Quantitative abnormalities of DTI parameters have been reported in WM subjacent to MCD, as well as changes in some tracts in comparison to the contralateral side (Widjaja et al., 2007, Widjaja et al., 2009). However, the contralateral normal appearing side may not serve as an adequate control for comparisons because structural abnormalities may not be restricted to the ipsilateral hemisphere, as demonstrated with other MRI techniques, such as proton spectroscopy (Leite et al., 2007), nuclear medicine tests and electroencephalography (Iannetti et al., 1996). A comparison of MCD patients versus normal controls with voxel-based statistical parametric mapping demonstrated areas with reduced anisotropy and increased diffusivity outside the visible lesions (Eriksson et al., 2001). Voxel-wise approach offers global analyses of brain parenchyma, but it may be problematic in patients with structural malformations because it requires smoothing, alignment and registration of brain volumes to a common space (Smith et al., 2006). Tractography, on the other hand, may provide valuable information about more specific white matter tracts. Nevertheless, most of the previous tractography-based studies on MCD were seriously limited by small samples sizes (Eriksson et al., 2002, Lim et al., 2005, Munakata et al., 2006).

Herein, we hypothesized that the corpus callosum (CC), a major white matter inter-hemispheric bundle, would show microstructural changes as detected with DTI, or, more specifically, decreased FA values. The CC was chosen for analysis for the following reasons: it has demonstrated diffusion abnormalities in other epileptic syndromes (Arfanakis et al., 2002, Concha et al., 2007, Concha et al., 2009, Gross et al., 2006, Liu et al., 2012, Thivard et al., 2005), it is well identified using deterministic tractography, and its boundaries are easily depicted on sagittal slices for ROI-analyses.
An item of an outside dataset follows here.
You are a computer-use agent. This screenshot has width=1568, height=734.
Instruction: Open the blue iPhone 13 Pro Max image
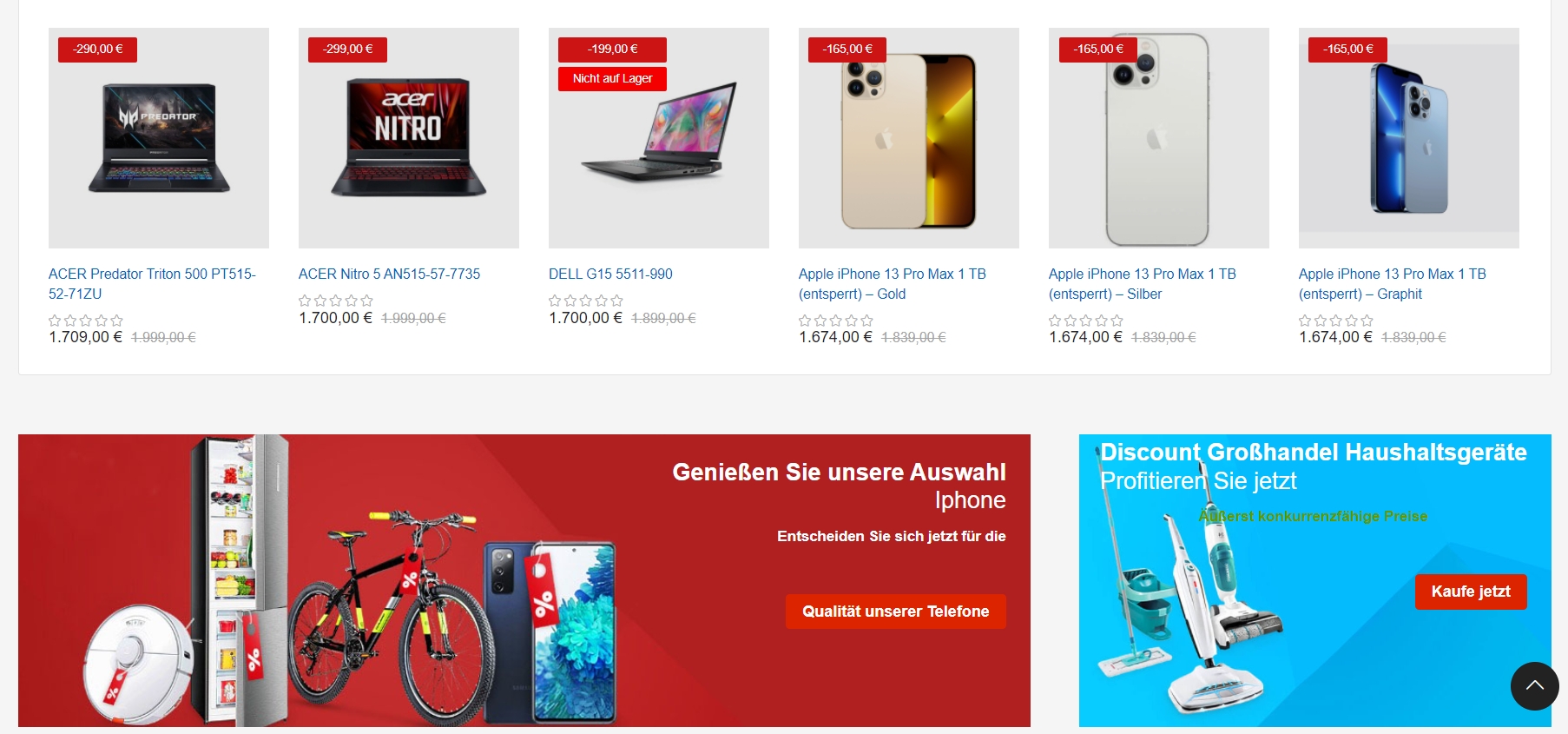pyautogui.click(x=1409, y=138)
Unlike other bilateral WM tracts, the unpaired position of the CC in the midline makes it particularly suitable to evaluate patients with lesions in different locations in the brain, regardless of laterality. Moreover, the CC plays an important role in integration of sensory, cognitive, executive and motor functions, and it is a central component of brain connectivity networks (Huang et al., 2005, van der Knaap and van der Ham, 2011).

Our aim was to investigate quantitative diffusion characteristics in three segments of the CC in a cohort of patients with MCD (n = 32) and matched controls (n = 32). Correlations between diffusion and clinical parameters (epilepsy duration and age at disease onset) were also studied.